MSDA also appealed Jessup J's finding of breach of duty (given the potential relevance of this to the claims of other group members). MSDA was also successful in this aspect of the appeal. The Full Court considered that evidence that Dr Dickman had in fact been made aware of the amended TGA product information containing the results of the VIGOR trial, rendered irrelevant any failings by MSDA to make Dr Dickman aware of the results of the trial through other means.


The appeal judgment will be welcomed by manufacturers and suppliers of products, in particular pharmaceutical products.

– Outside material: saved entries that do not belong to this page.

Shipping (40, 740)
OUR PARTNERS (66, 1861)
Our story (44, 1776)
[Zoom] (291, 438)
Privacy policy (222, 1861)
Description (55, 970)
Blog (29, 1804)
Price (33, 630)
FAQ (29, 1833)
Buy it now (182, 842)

However, we may not have seen the last of the case. The Full Court was careful to point out that its findings in relation to aspects of Mr Peterson's claim would not necessarily follow in the circumstances of other group members. Lawyers for other group members will now need to carefully consider the individual circumstances of each of their clients to determine whether any case differs from Mr Peterson's in that Vioxx was a necessary condition to the occurrence of the particular adverse cardiovascular event suffered by the group member. The lead applicant's lawyers in the representative action, Slater & Gordon, have indicated that cases of some group members may still be pursued on this basis. However, given the Full Court's comments concerning the use of epidemiological evidence, causation is still likely to be a difficult hurdle for any such group members who choose to continue with their actions.

Slater & Gordon have also indicated that a High Court appeal is being contemplated. The High Court's recent treatment of causation cases (eg. Adeels Palace Pty Limited v Moubarak (2009) 239 CLR 426, Amaca Pty Limited v. Ellis (2010) 240 CLR 11 and Tabet v. Gett (2010) 240 CLR 537) suggests that a successful appeal might be difficult.

Despite the outcome, the Vioxx case illustrates the importance of manufacturers and suppliers of products, in particular pharmaceutical products, being constantly vigilant about not only the adequacy and timeliness of information supplied about their products, but also the adequacy of the means by which that information is supplied. Mere compliance with a regulatory regime concerning registration of products and product information will rarely be sufficient in itself to defend a product liability action.

The content of this article is intended to provide a general guide to the subject matter. Specialist advice should be sought about your specific circumstances.